Copy everything from the line containing "The width and height of the screenshot is (697, 464)." down to the end of the records, both ends included, and leave the pictures out of your copy.

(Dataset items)

----------

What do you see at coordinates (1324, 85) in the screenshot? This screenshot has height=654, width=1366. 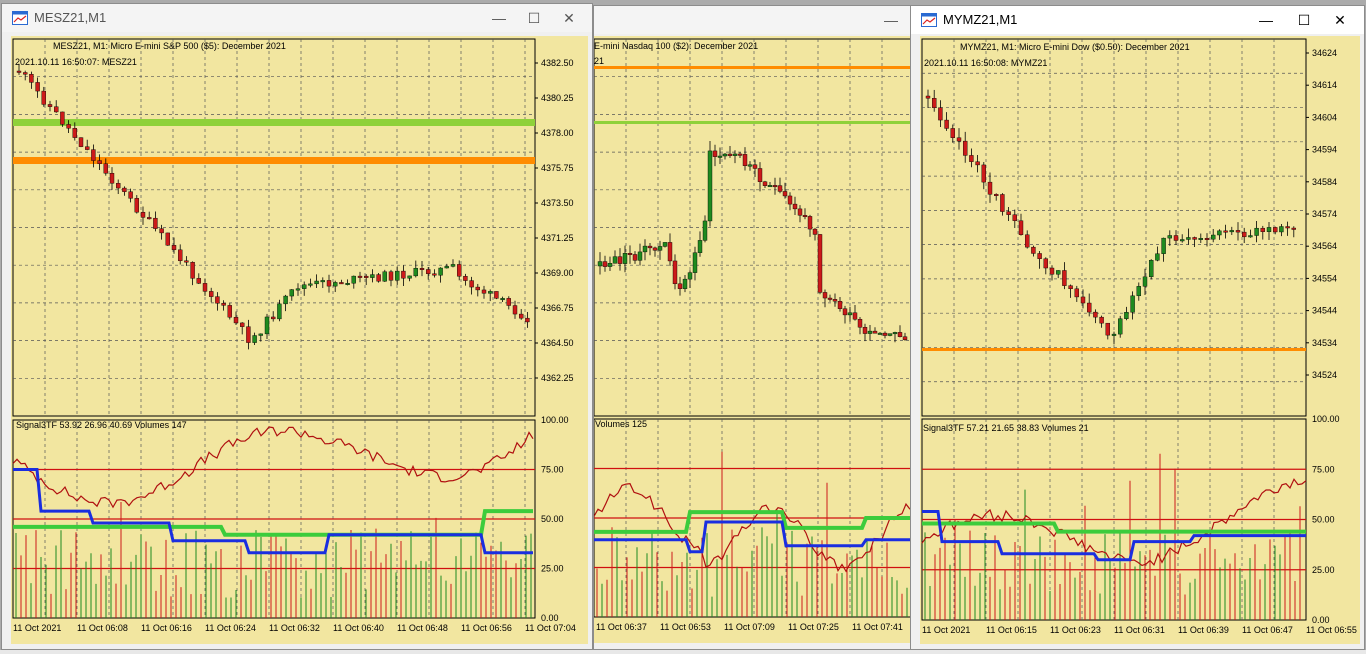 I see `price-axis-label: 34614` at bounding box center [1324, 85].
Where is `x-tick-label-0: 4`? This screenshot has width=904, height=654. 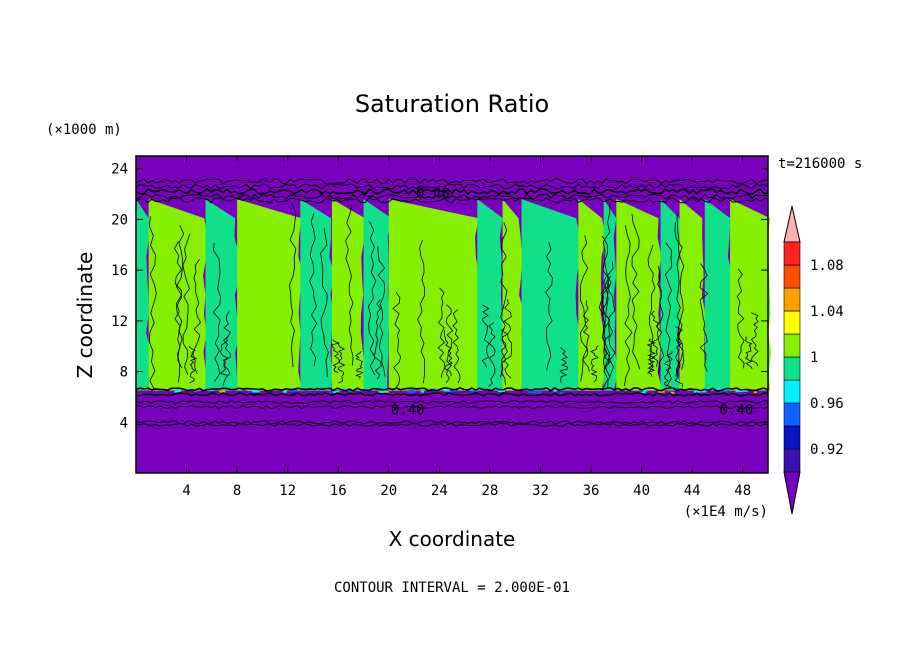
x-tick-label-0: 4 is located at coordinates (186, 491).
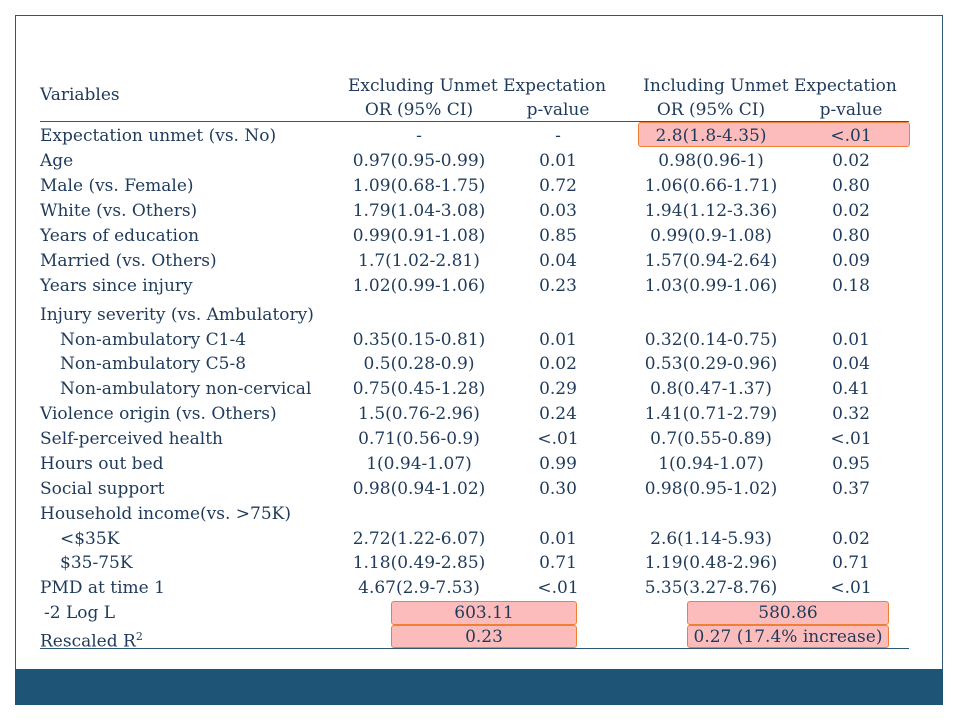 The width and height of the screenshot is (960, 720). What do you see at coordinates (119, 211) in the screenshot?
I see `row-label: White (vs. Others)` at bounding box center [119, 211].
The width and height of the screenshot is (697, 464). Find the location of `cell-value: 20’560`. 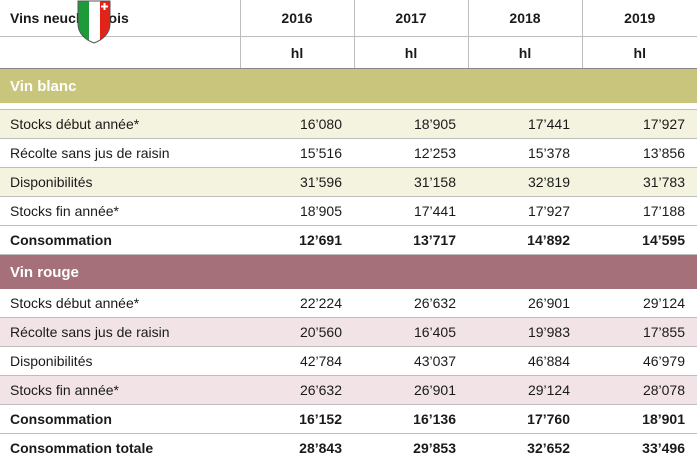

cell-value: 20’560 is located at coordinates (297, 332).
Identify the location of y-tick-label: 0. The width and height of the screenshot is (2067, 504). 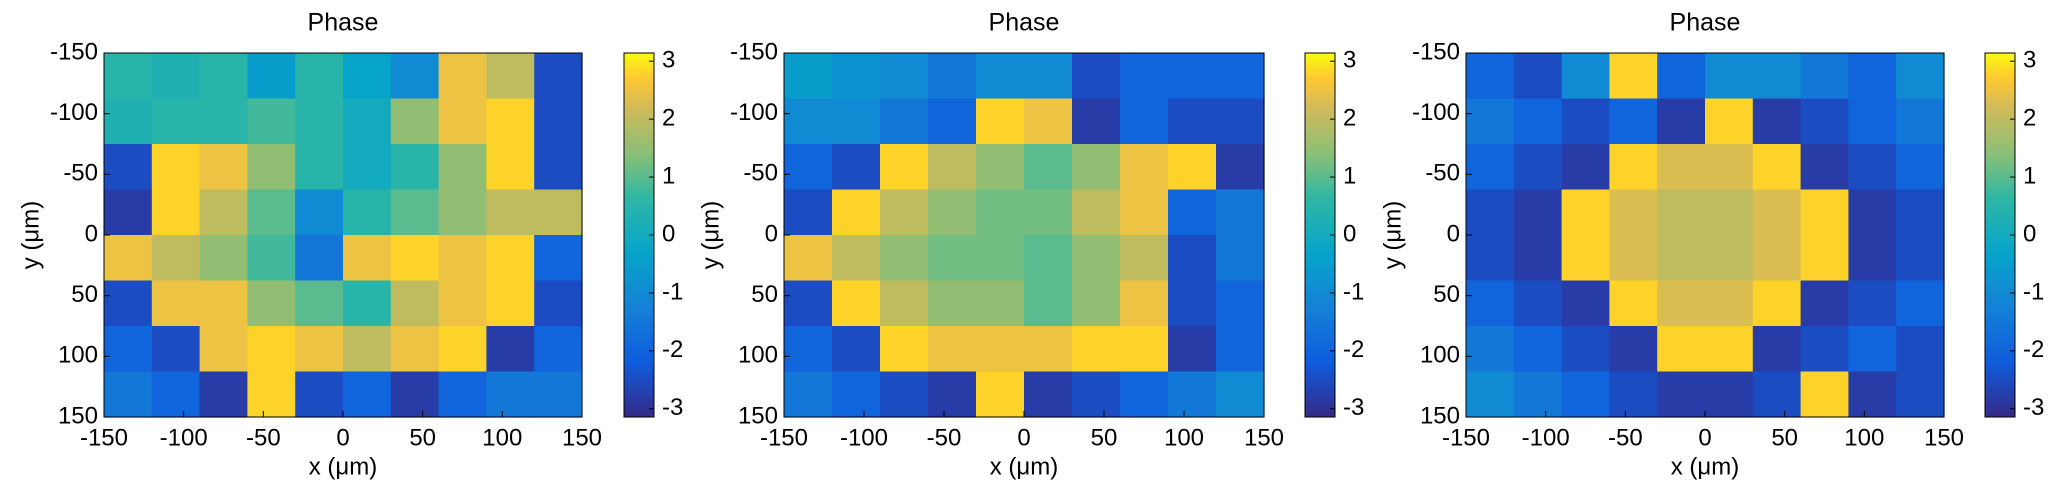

----------

Task answer
The width and height of the screenshot is (697, 464). Find the location of `cell-value: 20’560`. 

cell-value: 20’560 is located at coordinates (297, 332).
Identify the location of y-tick-label: 0. The width and height of the screenshot is (2067, 504). 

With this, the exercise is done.